The gold standard tool is IS bar R, isn't it?
Absolutely.
It's pretty standard now, adapted from military models, because it works.
It reduces errors by making communication structured and focused.
It stands for introduction, who you are, who you're calling about, situation, what's happening right now, background, relevant context, assessment, what you think is going on, recommendation, what you need, and read back, confirming any orders.
And the book stresses you got to have your ducks in a row before you call, have the chart, have your assessment data ready.
That's another key safety point.
Preparation is key.
Okay, last piece.
Patient teaching.
How do we make sure older adults actually learn what we need them to know?
Well, adult learning principles apply strongly here.
They learn best when the information feels relevant to their life right now, and when it helps them solve a problem they're facing.
Technique -wise, break things down.
Small, manageable chunks of information.
Go from simple ideas to more complex ones, and whenever possible, use hands -on practice.
Show, then have them do.
And what about printed handouts?
Any specific tips there?
Yeah, the chapter gives specifics because vision changes are so common.
Use at least 12 -point type, maybe even larger.

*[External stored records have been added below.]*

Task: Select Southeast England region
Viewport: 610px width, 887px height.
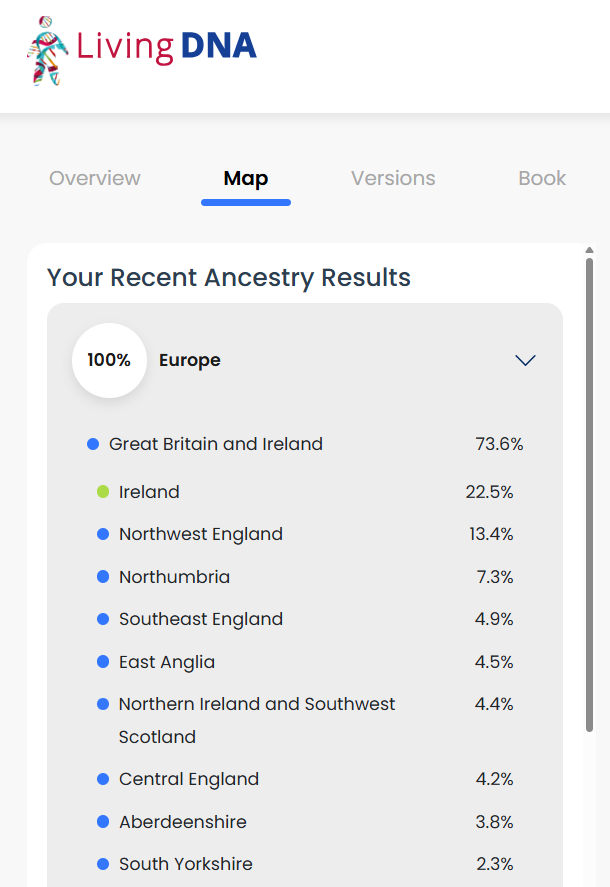Action: (x=305, y=619)
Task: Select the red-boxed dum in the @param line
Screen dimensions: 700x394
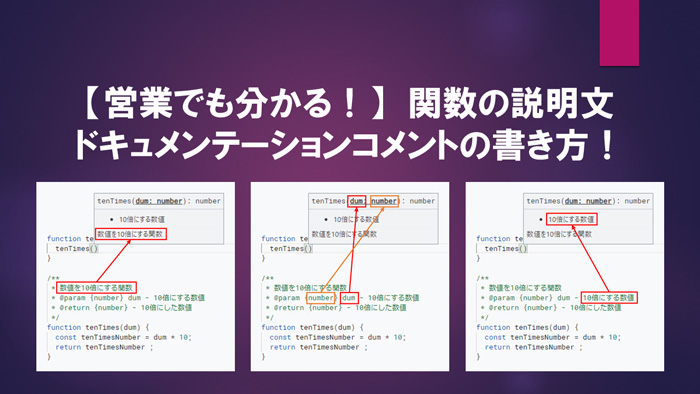Action: [x=349, y=298]
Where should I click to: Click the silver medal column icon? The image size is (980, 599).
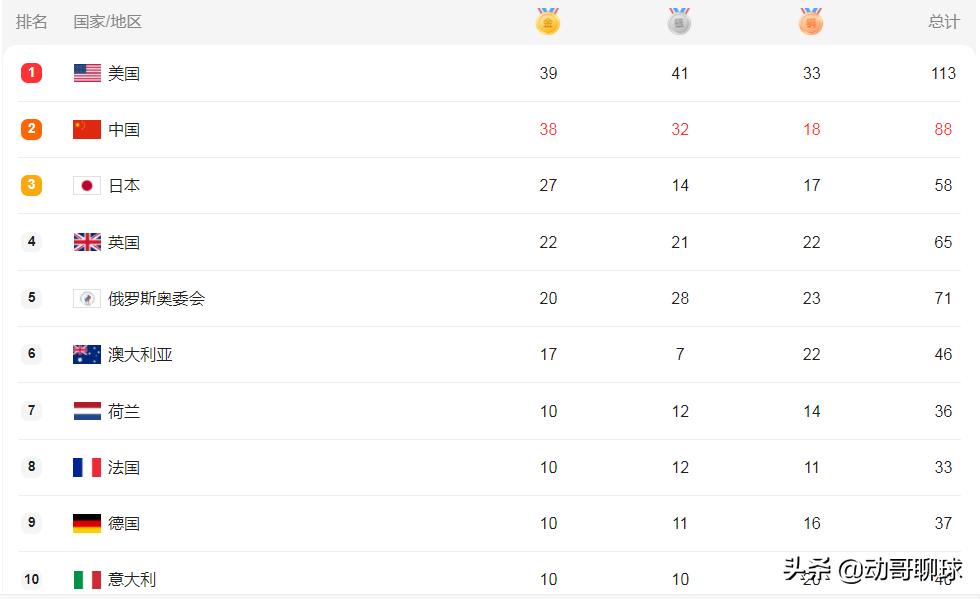(x=679, y=21)

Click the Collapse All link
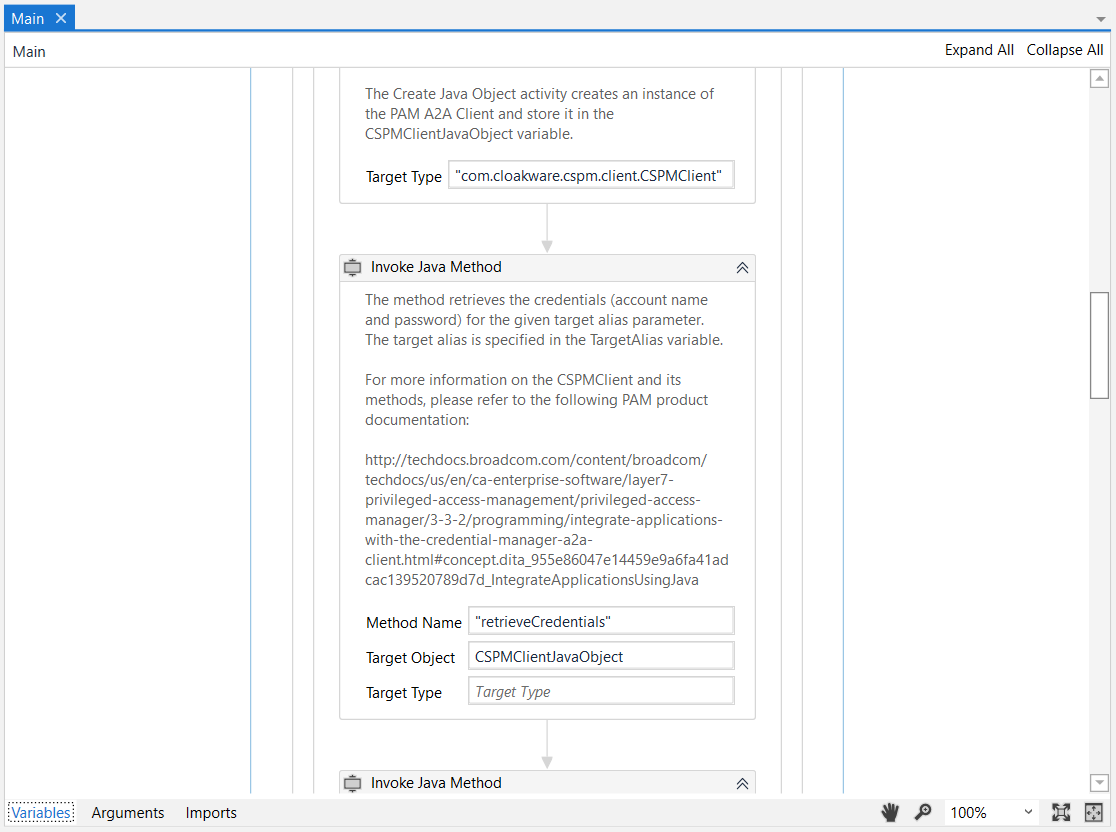coord(1065,49)
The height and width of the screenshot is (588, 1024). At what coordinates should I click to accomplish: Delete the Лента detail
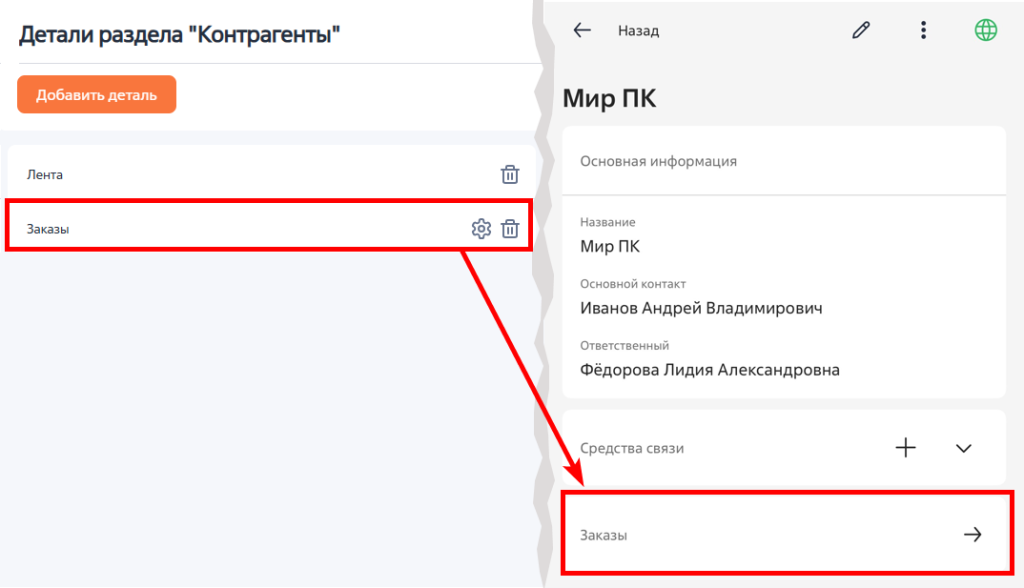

Use simple, clear fonts, nothing too fancy, good contrast, black on white is usually best.
And leave plenty of white space.
Don't cram the page.
Oh, and timing matters for teaching, too.
Don't try to teach when they're in pain, super tired, anxious, or distracted, like definitely not during their favorite TV show.
Find a quiet, comfortable time.
That was a really thorough walkthrough.
Fantastic stuff.
For me, the big takeaways are definitely that 738 .55 rule, realizing nonverbals are king.
And the huge difference between just hearing words and truly listening with empathy and, gosh, the absolute need to ditch elder speak permanently.
I think that sums it up well.
When you apply these skills, it really does shift the whole relationship.
It becomes less about just doing tasks and more about connecting with the person, upholding their dignity.
Which ties right back to that really powerful thought you highlighted earlier from the chapter.
The idea that making older adults wait without need is a subtle form of abuse.
That makes you think, doesn't it?
How mastering, clear, efficient communication tools like ISBarR for team updates isn't just about checking boxes.
It directly impacts patient dignity.
It respects their time, reduces their anxiety.
Your communication skill is part of their quality of care.
Couldn't agree more.
A really practical application of dignity in action.
Well, thank you for being part of our last -minute lecture family today.
We really appreciate you diving deep with us on this one.